__Document segment__
━━━━━━━━━━━━━━━━━━━━

However, there is uncertainty whether the sustained rally will lead to a crash or the prices will stabilize as supply chains catch up.
"People need to get over price and become more concerned about availability," said a US-based coal consultant. "This market is so inelastic. The demand for energy in Q3 has spiked and they can't find the coal."
The US consultant cited a recent conversation he heard from the Asian market, regarding a third quarter tender for material that closed without any offers.
"Producers are already committed, or they smell blood in the water," said the consultant. "And it's really, really red."
On May 28, 2020, the S&P Global Platts spot assessment for thermal coal, basis 6,000 kcal/kg NAR, delivered into Northern Europe was assessed at $37/mt, just 75 cents above its all-time low of $36.25/mt from two weeks earlier.
Exactly a year later, that price has more than doubled, being assessed May 28, 2021, at $94.50/mt, an increase of 155.4%.

━━━━━━━━━━━━━━━━━━━━

__Tasks__
1. List every monetary amount that appears in the excerpt on coal prices above, in the order given.
2. Render this sentence from the excerpt on coal prices above into Spanish: "However, there is uncertainty whether the sustained rally will lead to a crash or the prices will stabilize as supply chains catch up."

__Data segment__
━━━━━━━━━━━━━━━━━━━━

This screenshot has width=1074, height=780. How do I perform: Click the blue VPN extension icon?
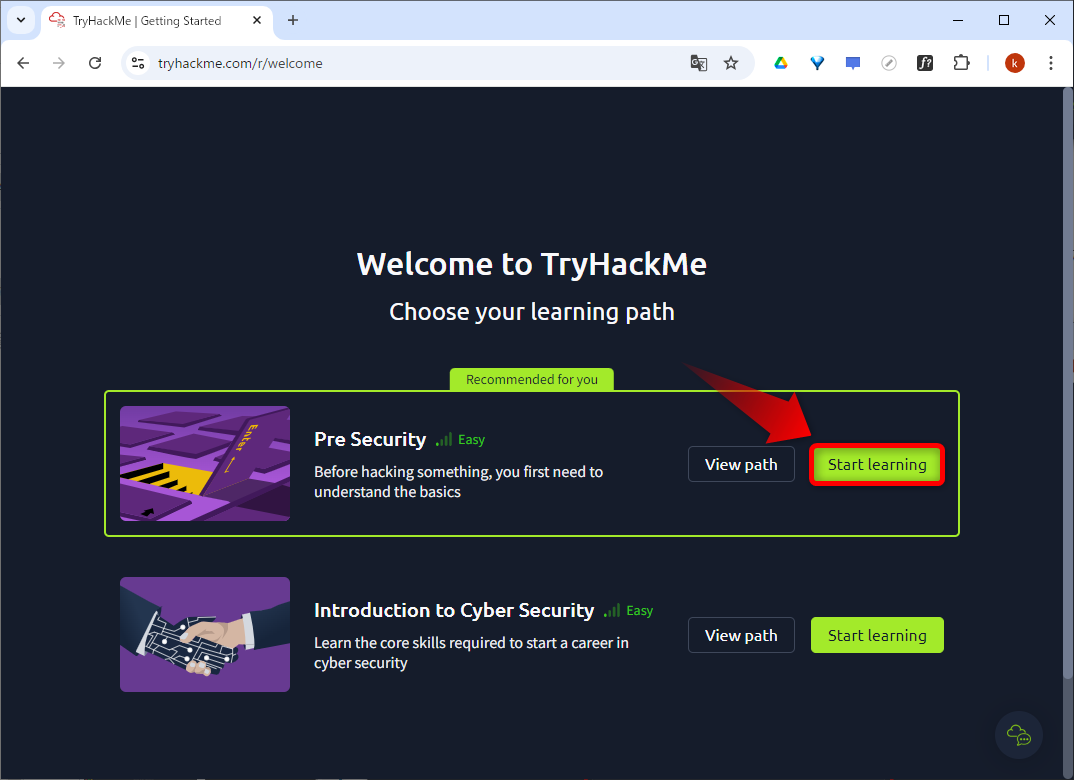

━━━━━━━━━━━━━━━━━━━━

__Answers given__
1. $37/mt, 75 cents, $36.25/mt, $94.50/mt

2. Sin embargo, existe incertidumbre sobre si el repunte sostenido provocará un desplome o si los precios se estabilizarán a medida que las cadenas de suministro se pongan al día.